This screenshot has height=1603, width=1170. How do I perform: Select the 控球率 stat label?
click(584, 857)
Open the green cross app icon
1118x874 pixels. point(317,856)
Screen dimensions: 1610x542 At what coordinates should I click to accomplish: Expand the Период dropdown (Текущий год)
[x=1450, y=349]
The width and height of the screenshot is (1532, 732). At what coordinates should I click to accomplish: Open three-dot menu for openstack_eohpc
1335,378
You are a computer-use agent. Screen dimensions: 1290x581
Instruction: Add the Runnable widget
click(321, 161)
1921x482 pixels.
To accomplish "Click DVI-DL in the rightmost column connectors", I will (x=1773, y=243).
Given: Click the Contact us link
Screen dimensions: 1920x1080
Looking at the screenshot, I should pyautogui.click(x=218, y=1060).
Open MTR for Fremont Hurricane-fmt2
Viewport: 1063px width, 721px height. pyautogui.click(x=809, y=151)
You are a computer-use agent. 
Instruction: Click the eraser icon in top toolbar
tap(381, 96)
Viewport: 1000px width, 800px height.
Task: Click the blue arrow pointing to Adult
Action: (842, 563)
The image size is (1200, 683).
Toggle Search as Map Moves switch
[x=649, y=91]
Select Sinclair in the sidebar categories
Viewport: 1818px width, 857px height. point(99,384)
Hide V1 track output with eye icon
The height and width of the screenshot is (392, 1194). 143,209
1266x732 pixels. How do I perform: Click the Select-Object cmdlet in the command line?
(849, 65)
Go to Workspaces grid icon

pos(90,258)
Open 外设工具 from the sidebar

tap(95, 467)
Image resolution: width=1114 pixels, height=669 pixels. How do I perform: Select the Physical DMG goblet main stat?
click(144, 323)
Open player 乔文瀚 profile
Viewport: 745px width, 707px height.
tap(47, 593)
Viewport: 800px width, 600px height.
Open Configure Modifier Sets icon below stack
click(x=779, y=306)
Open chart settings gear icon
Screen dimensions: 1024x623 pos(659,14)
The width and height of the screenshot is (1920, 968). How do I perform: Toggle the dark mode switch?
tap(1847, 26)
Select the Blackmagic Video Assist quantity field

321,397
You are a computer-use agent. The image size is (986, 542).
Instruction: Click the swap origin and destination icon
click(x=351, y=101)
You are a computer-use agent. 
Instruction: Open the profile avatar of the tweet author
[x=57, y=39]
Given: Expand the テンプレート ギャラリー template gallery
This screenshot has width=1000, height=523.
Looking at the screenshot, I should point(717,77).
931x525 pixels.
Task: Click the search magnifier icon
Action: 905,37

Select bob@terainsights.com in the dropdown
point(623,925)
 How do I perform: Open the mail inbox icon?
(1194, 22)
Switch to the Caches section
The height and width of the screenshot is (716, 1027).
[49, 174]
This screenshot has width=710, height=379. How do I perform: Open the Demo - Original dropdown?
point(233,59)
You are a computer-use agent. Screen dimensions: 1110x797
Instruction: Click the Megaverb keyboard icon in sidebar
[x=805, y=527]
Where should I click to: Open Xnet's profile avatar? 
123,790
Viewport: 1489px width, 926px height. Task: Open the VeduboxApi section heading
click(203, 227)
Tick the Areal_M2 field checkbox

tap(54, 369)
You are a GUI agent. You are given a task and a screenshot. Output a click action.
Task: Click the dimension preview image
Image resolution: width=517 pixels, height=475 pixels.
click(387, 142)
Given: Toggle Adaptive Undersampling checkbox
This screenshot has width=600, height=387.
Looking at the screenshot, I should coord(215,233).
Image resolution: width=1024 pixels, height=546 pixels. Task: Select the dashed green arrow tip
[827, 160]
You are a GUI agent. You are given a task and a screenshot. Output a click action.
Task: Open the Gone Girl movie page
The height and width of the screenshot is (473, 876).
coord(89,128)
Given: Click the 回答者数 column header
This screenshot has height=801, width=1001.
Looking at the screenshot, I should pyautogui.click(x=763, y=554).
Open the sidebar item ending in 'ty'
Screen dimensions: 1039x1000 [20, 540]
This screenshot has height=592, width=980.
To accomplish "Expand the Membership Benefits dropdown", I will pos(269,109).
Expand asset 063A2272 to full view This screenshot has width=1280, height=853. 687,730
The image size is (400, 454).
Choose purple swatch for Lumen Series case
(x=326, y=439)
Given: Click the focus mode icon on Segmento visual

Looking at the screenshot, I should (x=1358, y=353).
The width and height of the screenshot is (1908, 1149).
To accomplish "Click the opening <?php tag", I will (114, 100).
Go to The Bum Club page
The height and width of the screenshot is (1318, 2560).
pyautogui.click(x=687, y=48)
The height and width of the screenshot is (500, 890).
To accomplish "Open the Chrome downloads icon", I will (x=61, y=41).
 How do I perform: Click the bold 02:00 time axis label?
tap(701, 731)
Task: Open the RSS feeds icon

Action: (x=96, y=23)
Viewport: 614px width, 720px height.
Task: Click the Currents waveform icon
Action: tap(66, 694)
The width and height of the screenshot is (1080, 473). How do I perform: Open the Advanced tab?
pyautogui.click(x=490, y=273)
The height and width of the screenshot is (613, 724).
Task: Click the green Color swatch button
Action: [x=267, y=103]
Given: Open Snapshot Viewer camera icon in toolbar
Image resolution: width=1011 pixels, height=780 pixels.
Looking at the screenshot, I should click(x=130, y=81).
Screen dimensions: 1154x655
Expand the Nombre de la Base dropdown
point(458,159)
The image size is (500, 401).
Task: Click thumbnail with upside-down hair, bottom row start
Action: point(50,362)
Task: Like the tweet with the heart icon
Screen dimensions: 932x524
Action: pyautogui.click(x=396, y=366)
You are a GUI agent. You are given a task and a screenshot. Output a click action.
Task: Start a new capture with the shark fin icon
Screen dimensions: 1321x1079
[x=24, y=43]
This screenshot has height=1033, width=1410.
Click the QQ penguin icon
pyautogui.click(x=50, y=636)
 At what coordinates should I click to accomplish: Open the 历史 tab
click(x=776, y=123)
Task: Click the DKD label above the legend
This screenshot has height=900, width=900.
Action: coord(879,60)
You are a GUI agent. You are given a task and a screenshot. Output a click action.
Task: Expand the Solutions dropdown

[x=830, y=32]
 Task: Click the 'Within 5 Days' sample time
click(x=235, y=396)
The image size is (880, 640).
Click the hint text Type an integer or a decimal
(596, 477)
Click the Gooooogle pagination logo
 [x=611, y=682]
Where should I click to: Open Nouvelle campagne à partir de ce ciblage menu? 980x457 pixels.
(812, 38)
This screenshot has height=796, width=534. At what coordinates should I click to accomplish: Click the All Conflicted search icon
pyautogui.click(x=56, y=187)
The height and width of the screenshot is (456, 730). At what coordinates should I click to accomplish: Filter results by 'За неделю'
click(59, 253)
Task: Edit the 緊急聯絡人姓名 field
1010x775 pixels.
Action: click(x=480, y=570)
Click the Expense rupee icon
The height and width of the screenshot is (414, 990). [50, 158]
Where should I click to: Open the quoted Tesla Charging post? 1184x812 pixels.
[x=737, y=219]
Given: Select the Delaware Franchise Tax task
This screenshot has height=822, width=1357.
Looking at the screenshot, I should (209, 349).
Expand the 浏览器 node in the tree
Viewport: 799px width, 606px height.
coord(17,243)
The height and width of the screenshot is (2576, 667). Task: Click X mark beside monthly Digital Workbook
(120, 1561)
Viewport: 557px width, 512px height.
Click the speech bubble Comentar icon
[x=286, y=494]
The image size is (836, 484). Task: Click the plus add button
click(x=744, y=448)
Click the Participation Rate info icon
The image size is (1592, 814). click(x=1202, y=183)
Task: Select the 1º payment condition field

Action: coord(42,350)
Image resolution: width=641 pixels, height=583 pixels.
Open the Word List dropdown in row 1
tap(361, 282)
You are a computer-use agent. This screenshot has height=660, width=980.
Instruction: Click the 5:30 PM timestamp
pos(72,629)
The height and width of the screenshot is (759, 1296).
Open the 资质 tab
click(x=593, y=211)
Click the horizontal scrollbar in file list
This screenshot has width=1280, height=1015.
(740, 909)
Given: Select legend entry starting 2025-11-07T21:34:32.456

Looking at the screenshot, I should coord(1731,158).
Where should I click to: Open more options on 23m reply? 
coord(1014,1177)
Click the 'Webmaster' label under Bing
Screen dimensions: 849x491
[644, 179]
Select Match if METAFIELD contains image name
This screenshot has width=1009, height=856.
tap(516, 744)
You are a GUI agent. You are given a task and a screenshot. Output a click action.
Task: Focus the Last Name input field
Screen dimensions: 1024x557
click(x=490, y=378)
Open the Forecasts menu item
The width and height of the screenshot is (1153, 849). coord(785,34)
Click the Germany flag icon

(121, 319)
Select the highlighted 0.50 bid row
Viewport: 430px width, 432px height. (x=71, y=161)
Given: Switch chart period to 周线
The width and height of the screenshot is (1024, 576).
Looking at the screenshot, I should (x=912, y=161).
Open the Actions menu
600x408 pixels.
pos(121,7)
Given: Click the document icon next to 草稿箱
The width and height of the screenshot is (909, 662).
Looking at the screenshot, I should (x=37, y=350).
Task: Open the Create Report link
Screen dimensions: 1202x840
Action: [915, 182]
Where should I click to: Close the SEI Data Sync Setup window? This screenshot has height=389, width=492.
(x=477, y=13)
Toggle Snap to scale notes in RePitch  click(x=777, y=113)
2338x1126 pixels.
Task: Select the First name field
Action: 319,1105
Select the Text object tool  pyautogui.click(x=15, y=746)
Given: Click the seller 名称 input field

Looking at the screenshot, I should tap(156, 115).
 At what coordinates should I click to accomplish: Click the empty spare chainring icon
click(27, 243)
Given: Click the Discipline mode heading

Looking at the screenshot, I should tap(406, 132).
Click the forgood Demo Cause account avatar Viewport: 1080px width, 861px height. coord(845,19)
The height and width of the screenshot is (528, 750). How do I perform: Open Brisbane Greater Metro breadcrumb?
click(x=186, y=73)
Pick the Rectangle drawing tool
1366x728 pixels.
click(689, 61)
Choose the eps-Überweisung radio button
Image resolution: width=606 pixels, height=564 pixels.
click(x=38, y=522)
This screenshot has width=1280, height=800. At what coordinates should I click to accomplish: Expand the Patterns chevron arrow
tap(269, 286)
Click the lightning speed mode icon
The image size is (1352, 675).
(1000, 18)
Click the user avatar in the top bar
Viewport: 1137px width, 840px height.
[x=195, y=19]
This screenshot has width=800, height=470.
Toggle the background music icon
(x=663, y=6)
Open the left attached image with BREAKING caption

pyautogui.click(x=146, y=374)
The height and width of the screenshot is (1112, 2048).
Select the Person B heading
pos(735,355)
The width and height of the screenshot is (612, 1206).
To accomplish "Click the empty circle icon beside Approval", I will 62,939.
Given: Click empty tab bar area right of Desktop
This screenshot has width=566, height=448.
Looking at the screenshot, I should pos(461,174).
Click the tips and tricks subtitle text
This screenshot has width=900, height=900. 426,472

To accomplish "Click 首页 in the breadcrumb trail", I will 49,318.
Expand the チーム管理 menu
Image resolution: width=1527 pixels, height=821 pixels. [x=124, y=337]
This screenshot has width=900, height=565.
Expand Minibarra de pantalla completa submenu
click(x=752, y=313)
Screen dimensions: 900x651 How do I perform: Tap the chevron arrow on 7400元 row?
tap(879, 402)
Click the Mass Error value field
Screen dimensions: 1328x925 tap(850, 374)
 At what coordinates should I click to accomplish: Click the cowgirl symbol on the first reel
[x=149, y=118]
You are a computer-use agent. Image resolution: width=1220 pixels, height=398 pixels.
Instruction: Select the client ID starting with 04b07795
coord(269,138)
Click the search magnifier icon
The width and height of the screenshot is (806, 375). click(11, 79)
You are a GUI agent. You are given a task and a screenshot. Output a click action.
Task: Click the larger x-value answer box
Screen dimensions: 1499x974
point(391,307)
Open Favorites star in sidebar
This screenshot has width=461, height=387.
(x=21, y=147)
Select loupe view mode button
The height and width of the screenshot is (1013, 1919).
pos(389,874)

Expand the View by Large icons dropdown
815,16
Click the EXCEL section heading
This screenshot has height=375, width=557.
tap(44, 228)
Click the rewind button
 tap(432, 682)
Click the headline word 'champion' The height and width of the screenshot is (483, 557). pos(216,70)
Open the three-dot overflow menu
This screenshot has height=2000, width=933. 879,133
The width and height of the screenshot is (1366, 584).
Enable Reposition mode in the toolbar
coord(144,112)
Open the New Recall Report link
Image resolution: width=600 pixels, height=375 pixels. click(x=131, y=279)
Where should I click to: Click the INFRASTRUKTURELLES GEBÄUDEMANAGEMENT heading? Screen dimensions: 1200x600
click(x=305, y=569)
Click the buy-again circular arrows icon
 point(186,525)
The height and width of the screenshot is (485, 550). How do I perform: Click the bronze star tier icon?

::::::

## EXERCISE BRIEF
The word "computer" appears in how many lines of the data? Answer with only the number.

## OUTPUT BELOW
7